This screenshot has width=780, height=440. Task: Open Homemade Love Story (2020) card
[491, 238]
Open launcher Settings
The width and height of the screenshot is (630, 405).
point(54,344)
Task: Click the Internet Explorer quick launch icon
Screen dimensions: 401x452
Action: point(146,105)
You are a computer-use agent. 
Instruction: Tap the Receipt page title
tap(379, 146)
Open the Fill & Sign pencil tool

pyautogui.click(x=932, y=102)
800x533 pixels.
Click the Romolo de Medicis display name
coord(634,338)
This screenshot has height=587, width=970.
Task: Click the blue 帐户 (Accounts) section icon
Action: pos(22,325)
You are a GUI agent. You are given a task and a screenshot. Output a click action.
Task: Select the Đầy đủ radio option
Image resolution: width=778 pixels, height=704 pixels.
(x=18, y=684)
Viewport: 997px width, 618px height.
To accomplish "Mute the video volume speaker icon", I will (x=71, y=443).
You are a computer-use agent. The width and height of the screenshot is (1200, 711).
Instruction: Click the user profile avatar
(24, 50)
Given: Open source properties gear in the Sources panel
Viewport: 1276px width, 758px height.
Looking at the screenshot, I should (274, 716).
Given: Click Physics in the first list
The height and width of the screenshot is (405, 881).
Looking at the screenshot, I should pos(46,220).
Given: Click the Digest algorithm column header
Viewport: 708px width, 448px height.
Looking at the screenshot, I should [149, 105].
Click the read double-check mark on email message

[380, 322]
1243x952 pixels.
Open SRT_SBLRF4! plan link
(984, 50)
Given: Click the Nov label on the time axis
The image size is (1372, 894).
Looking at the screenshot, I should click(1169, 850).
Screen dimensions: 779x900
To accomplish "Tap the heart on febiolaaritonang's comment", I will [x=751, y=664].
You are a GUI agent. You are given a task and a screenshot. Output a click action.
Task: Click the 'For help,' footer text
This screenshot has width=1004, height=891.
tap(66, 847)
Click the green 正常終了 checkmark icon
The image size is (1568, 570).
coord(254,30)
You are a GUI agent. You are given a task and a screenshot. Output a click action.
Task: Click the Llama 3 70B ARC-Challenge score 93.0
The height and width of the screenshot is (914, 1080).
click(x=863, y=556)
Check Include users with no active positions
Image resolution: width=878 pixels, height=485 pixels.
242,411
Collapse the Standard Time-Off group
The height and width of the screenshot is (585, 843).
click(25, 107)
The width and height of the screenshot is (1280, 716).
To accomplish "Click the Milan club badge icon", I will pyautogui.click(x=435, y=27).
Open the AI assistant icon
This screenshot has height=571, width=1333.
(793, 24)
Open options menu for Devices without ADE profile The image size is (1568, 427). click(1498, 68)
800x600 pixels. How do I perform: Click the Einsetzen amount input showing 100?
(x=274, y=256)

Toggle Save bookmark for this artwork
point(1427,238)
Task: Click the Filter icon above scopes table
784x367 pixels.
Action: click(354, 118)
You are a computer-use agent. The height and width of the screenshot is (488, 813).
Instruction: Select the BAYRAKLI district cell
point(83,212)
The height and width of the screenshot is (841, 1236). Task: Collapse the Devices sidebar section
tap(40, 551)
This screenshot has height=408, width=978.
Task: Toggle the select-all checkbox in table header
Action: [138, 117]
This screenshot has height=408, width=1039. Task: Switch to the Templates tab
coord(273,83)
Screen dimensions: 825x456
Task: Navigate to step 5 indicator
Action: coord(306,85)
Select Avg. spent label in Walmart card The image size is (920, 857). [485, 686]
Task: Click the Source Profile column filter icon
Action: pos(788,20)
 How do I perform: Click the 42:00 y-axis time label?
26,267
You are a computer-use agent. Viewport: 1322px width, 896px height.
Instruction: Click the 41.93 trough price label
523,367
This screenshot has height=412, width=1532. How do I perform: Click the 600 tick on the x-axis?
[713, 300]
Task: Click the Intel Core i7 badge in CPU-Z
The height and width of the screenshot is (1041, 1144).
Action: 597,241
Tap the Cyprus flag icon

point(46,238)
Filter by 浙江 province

■ **Your task**: Give back every entry, unchanged in any way.

■ **Reply**:
This screenshot has width=780, height=440. Task: Open Homemade Love Story (2020) card
[491, 238]
Open launcher Settings
The width and height of the screenshot is (630, 405).
point(54,344)
Task: Click the Internet Explorer quick launch icon
Screen dimensions: 401x452
Action: point(146,105)
You are a computer-use agent. 
Instruction: Tap the Receipt page title
tap(379, 146)
Open the Fill & Sign pencil tool

pyautogui.click(x=932, y=102)
800x533 pixels.
Click the Romolo de Medicis display name
coord(634,338)
This screenshot has height=587, width=970.
Task: Click the blue 帐户 (Accounts) section icon
Action: pos(22,325)
You are a GUI agent. You are given a task and a screenshot. Output a click action.
Task: Select the Đầy đủ radio option
Image resolution: width=778 pixels, height=704 pixels.
(x=18, y=684)
Viewport: 997px width, 618px height.
To accomplish "Mute the video volume speaker icon", I will (x=71, y=443).
You are a computer-use agent. The width and height of the screenshot is (1200, 711).
Instruction: Click the user profile avatar
(24, 50)
Given: Open source properties gear in the Sources panel
Viewport: 1276px width, 758px height.
Looking at the screenshot, I should (274, 716).
Given: Click Physics in the first list
The height and width of the screenshot is (405, 881).
Looking at the screenshot, I should pos(46,220).
Given: Click the Digest algorithm column header
Viewport: 708px width, 448px height.
Looking at the screenshot, I should [149, 105].
Click the read double-check mark on email message

[380, 322]
1243x952 pixels.
Open SRT_SBLRF4! plan link
(984, 50)
Given: Click the Nov label on the time axis
The image size is (1372, 894).
Looking at the screenshot, I should click(1169, 850).
Screen dimensions: 779x900
To accomplish "Tap the heart on febiolaaritonang's comment", I will [x=751, y=664].
You are a GUI agent. You are given a task and a screenshot. Output a click action.
Task: Click the 'For help,' footer text
This screenshot has width=1004, height=891.
tap(66, 847)
Click the green 正常終了 checkmark icon
The image size is (1568, 570).
coord(254,30)
You are a GUI agent. You are given a task and a screenshot. Output a click action.
Task: Click the Llama 3 70B ARC-Challenge score 93.0
The height and width of the screenshot is (914, 1080).
click(x=863, y=556)
Check Include users with no active positions
Image resolution: width=878 pixels, height=485 pixels.
242,411
Collapse the Standard Time-Off group
The height and width of the screenshot is (585, 843).
click(25, 107)
The width and height of the screenshot is (1280, 716).
To accomplish "Click the Milan club badge icon", I will pyautogui.click(x=435, y=27).
Open the AI assistant icon
This screenshot has height=571, width=1333.
(793, 24)
Open options menu for Devices without ADE profile The image size is (1568, 427). click(1498, 68)
800x600 pixels. How do I perform: Click the Einsetzen amount input showing 100?
(x=274, y=256)

Toggle Save bookmark for this artwork
point(1427,238)
Task: Click the Filter icon above scopes table
784x367 pixels.
Action: click(354, 118)
You are a computer-use agent. The height and width of the screenshot is (488, 813).
Instruction: Select the BAYRAKLI district cell
point(83,212)
The height and width of the screenshot is (841, 1236). Task: Collapse the Devices sidebar section
tap(40, 551)
This screenshot has height=408, width=978.
Task: Toggle the select-all checkbox in table header
Action: [138, 117]
This screenshot has height=408, width=1039. Task: Switch to the Templates tab
coord(273,83)
Screen dimensions: 825x456
Task: Navigate to step 5 indicator
Action: coord(306,85)
Select Avg. spent label in Walmart card The image size is (920, 857). [485, 686]
Task: Click the Source Profile column filter icon
Action: pos(788,20)
 How do I perform: Click the 42:00 y-axis time label?
26,267
You are a computer-use agent. Viewport: 1322px width, 896px height.
Instruction: Click the 41.93 trough price label
523,367
This screenshot has height=412, width=1532. How do I perform: Click the 600 tick on the x-axis?
[713, 300]
Task: Click the Intel Core i7 badge in CPU-Z
The height and width of the screenshot is (1041, 1144).
Action: 597,241
Tap the Cyprus flag icon

point(46,238)
Filter by 浙江 province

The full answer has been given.